Lay out each line of the material below as a Markdown table with two columns, Row and Line, numbering the rows and skipping blank lines. Leave the pictures out of the table.

Dataset:
** Start **
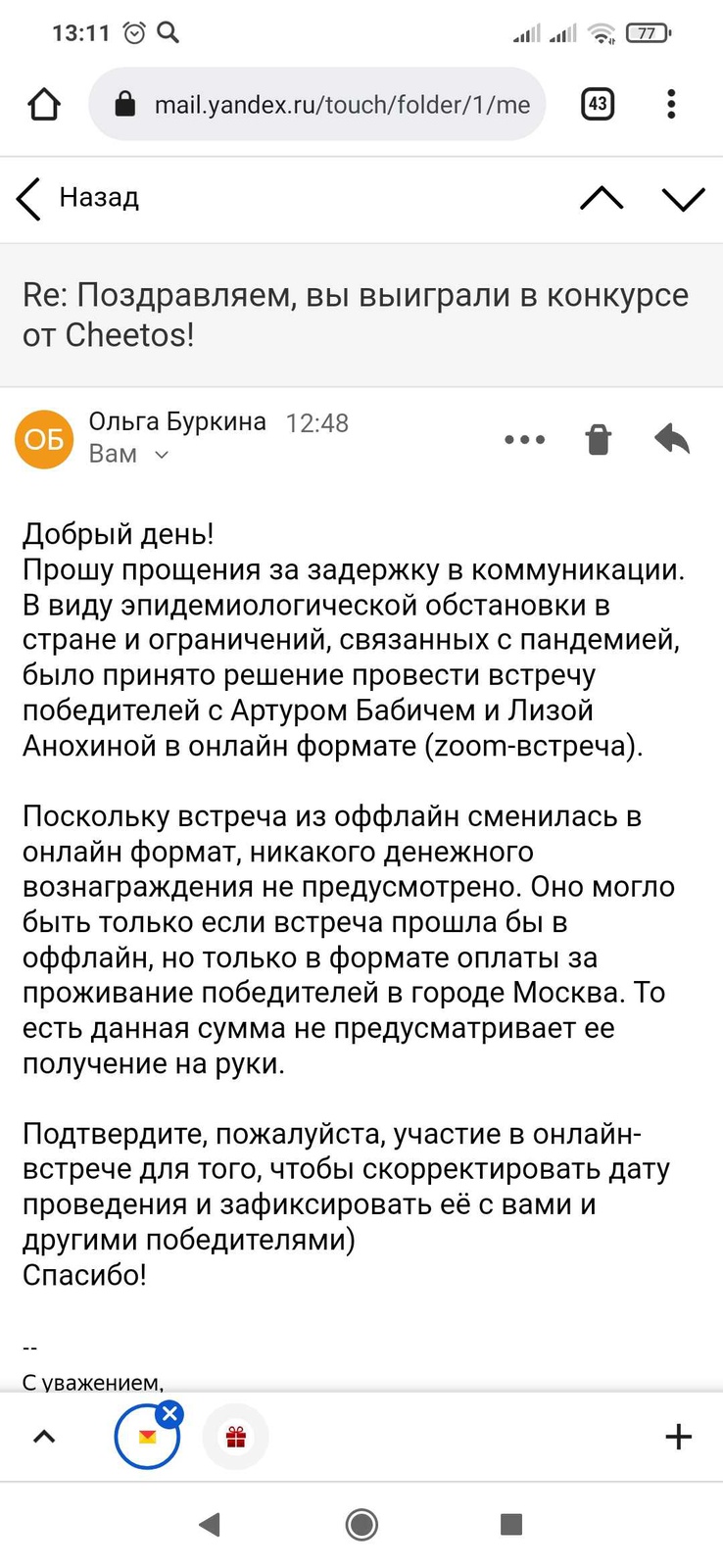
Task: Add a new tab with plus button
Action: [678, 1438]
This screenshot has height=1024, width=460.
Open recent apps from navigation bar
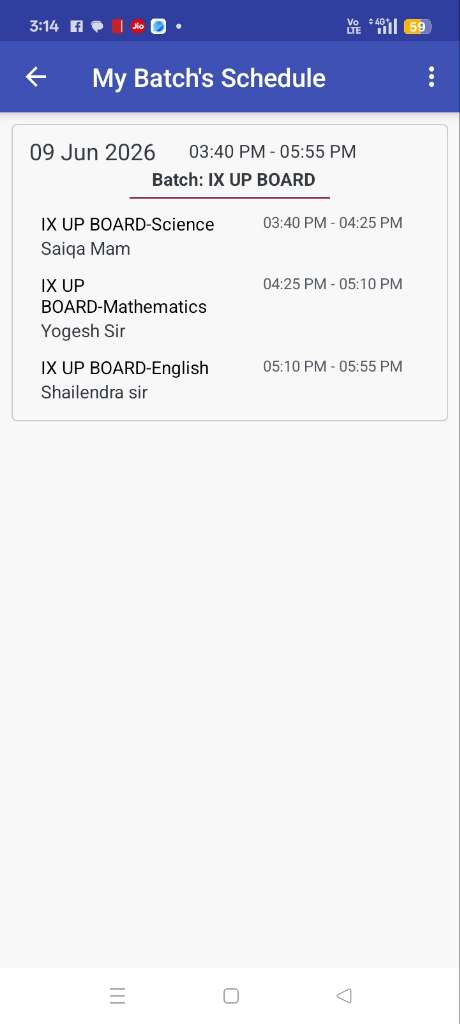[x=117, y=995]
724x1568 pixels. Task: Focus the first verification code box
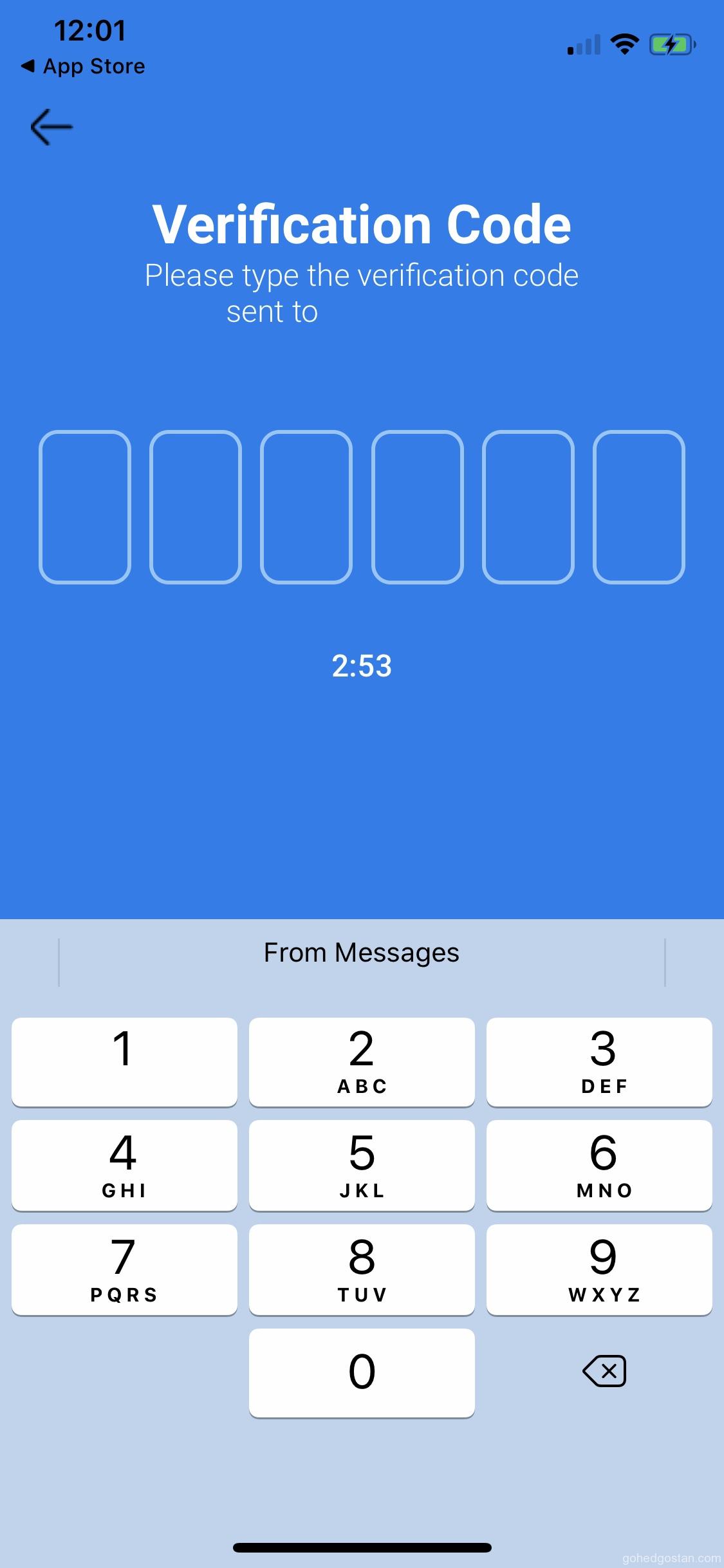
** End **
Expected answer:
| Row | Line |
|---|---|
| 1 | Task: Add a new tab with plus button |
| 2 | Action: [678, 1438] |
| 3 | This screenshot has height=1024, width=460. |
| 4 | Open recent apps from navigation bar |
| 5 | [x=117, y=995] |
| 6 | 724x1568 pixels. Task: Focus the first verification code box |